Search, advertising, Android, YouTube, Google Cloud, Gemini, and web infrastructure

Google

Google is a global technology company within Alphabet, best known for Search, digital advertising, YouTube, Android, Chrome, Maps, Gmail, Google Cloud, Pixel devices, and Gemini AI products used by consumers, developers, advertisers, and enterprises.

Founded
1998 by Larry Page and Sergey Brin
Parent company
Alphabet
Known for
Search, ads, YouTube, Android, Cloud, Gemini
The Googleplex in Mountain View, California, is Google's headquarters campus and a symbol of its search, advertising, cloud, Android, YouTube, and AI businesses.View image on original site

What Google is

Google is a technology company that organizes information, sells digital advertising, builds consumer software, operates major internet platforms, develops AI systems, and provides cloud infrastructure. It is part of Alphabet, the parent company created in 2015. Most people meet Google through Search, YouTube, Android, Chrome, Gmail, Maps, Google Photos, Google Drive, Google Play, Pixel devices, and Gemini.

Search and information access

Google Search is the product that made Google central to the web. Search ranks pages, images, videos, local listings, shopping results, news, and AI-generated summaries so users can find information quickly. This role gives Google enormous influence over how people discover websites, businesses, media, and knowledge. It also creates responsibility around ranking quality, spam, attribution, misinformation, and the visibility of publishers and creators.

Advertising business

Advertising remains Google's main business engine. Google Ads connects businesses with users across Search, YouTube, Gmail, Maps, partner websites, apps, and shopping surfaces. The business works because ads can be matched to intent, context, audience signals, and measurable outcomes. At the same time, Google's advertising scale raises questions about privacy, competition, transparency, and the power of platforms that control both audience access and ad infrastructure.

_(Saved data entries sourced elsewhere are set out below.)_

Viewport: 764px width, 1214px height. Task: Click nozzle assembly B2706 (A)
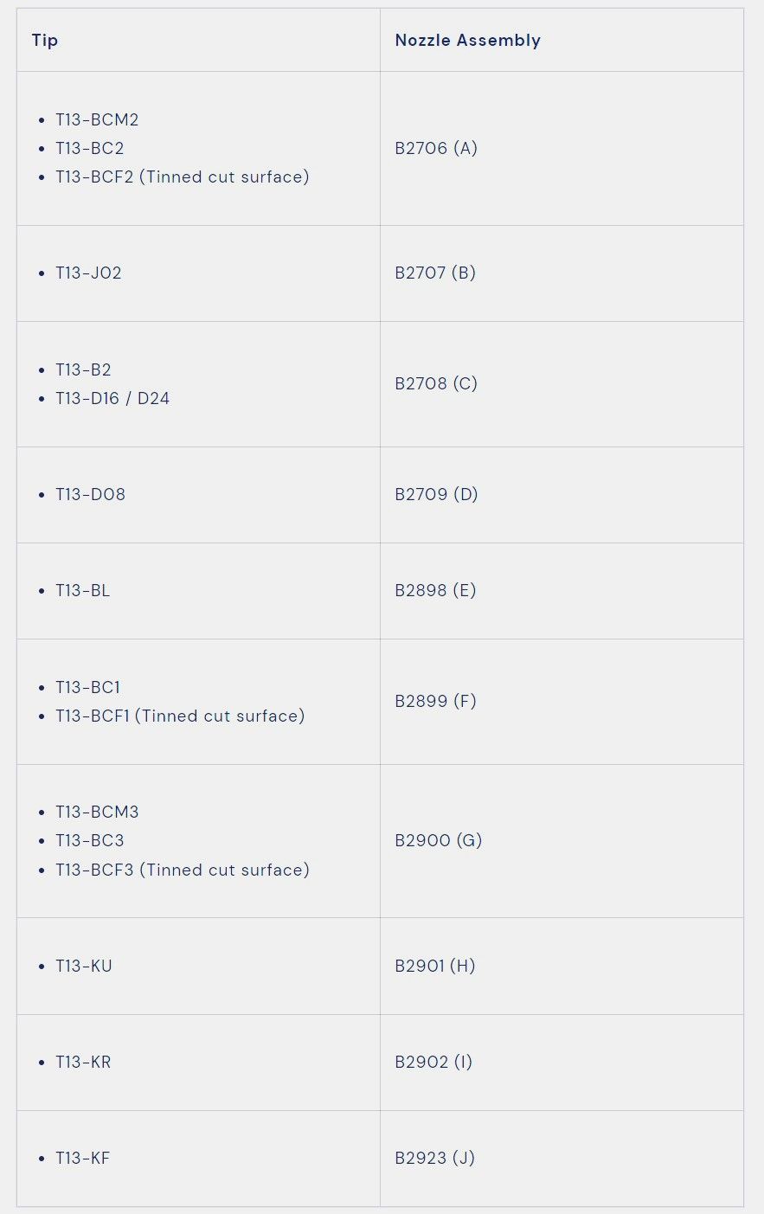click(x=436, y=148)
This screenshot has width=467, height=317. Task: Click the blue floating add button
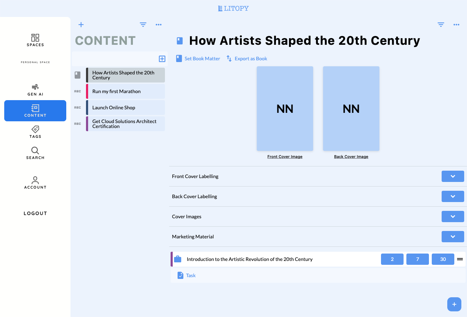[454, 304]
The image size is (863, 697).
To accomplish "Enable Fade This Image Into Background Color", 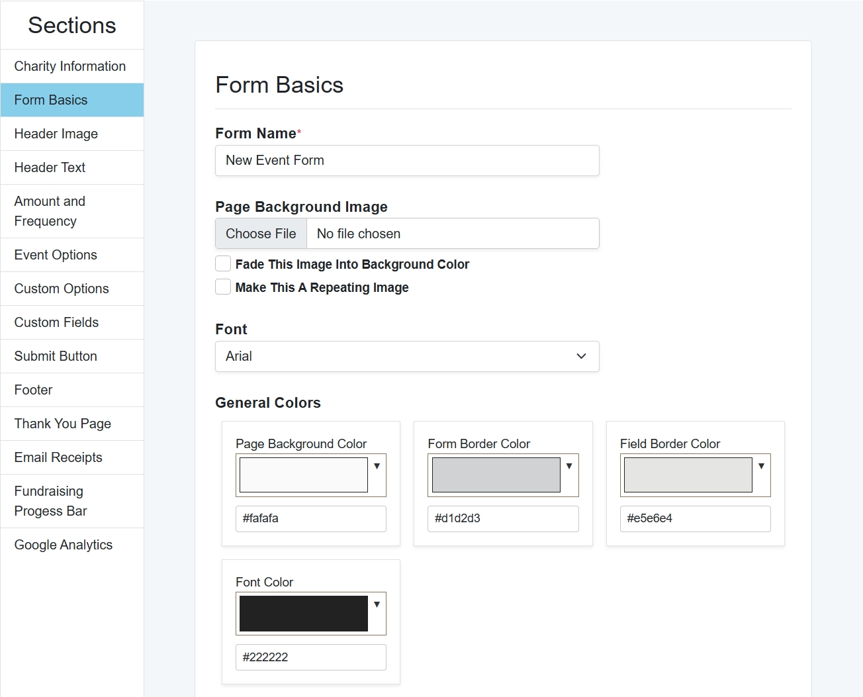I will tap(223, 264).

Android, Chrome, and platforms

Google operates several platform layers that shape everyday computing. Android is a major mobile operating system used by many phone makers. Chrome is a widely used web browser. Google Play distributes apps, games, subscriptions, and digital content. These platforms help Google reach users across devices, but they also bring antitrust scrutiny because platform rules can affect app developers, advertisers, device makers, browsers, and rival services.

YouTube and subscriptions

YouTube is one of the world's largest video platforms, serving entertainment, education, music, live streaming, Shorts, creators, advertisers, and media companies. Google also earns revenue from subscriptions and consumer services such as YouTube Premium, YouTube Music, YouTube TV, NFL Sunday Ticket, Google One, storage, and device services. This makes Google more than a search company: it is also a media, creator, and subscription platform.

Google Cloud and Gemini AI

Google Cloud provides infrastructure, databases, analytics, cybersecurity, collaboration software, developer tools, and AI services for organizations. Gemini is Google's family of AI models and assistant experiences, used across Search, Android, Workspace, Cloud, developer tools, and consumer apps. Google's AI strategy combines models, custom chips, data centers, cloud platforms, and product integration, making AI central to both its consumer business and enterprise growth.

History and evolution

Google was founded in 1998 by Larry Page and Sergey Brin after their research on ranking web pages. The company grew through Search and advertising, launched products such as Gmail, Maps, Chrome, and Android, acquired YouTube in 2006, and became one of the core companies of the internet era. In 2015, Alphabet became Google's parent company. In the 2020s, Google has focused heavily on Gemini, AI in Search, YouTube growth, Google Cloud, Workspace, Pixel devices, and infrastructure for large-scale AI.

Why it matters

Google matters because it sits at the crossroads of information, advertising, mobile platforms, web standards, cloud infrastructure, video, maps, productivity software, and AI. Its choices can affect what information people find, how businesses reach customers, how developers distribute apps, how creators earn money, and how organizations adopt AI. Understanding Google helps explain why search, ads, cloud, mobile ecosystems, and generative AI are now deeply connected.